Fabrication of Multifunctional Core-Shell Structured Nanoreactors and Their Catalytic Performances

Abstract

With the development of nanotechnology, it has been possible to easily adjust the compositions, morphologies, and sizes of nanomaterials to control their properties. In order to endow nanomaterials with new functions and expand their applications in the fields of materials, chemistry, biology and medicine, it is very meaningful to develop new types of nanomaterials that can achieve multiple functions at the same time. One of the methods for obtaining multifunctional nanomaterials is achieved by coating the surface of simple nanoparticles with functional materials, and the resulting composite structure is called a core-shell structure.
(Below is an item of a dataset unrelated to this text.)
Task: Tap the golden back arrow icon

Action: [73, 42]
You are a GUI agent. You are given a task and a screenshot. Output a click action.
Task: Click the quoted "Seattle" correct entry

The core and shell of the core-shell structure can be composed of the same or different materials. By changing the compositions, structures and surface properties of the core and shell materials, the nanomaterials can be endowed with special optical, electrical, magnetic, catalytic, adsorption and biological activities. The hollow and yolk-shell structure can be formed by the controllable transformation of the core and the shell, in which the inner cavity can be used as a high-performance nanoreactor in various fields of catalysis. In this review, the design and application of core-shell structured nanoreactors with different structures in the field of catalysis are discussed, with emphases on the applications in catalytic degradation of dye pollutants, catalytic hydrogenation, catalytic oxidation, and catalytic cascade reactions. Finally, some prospects are put forward for the future research and development of multifunctional core-shell structured nanoreactors.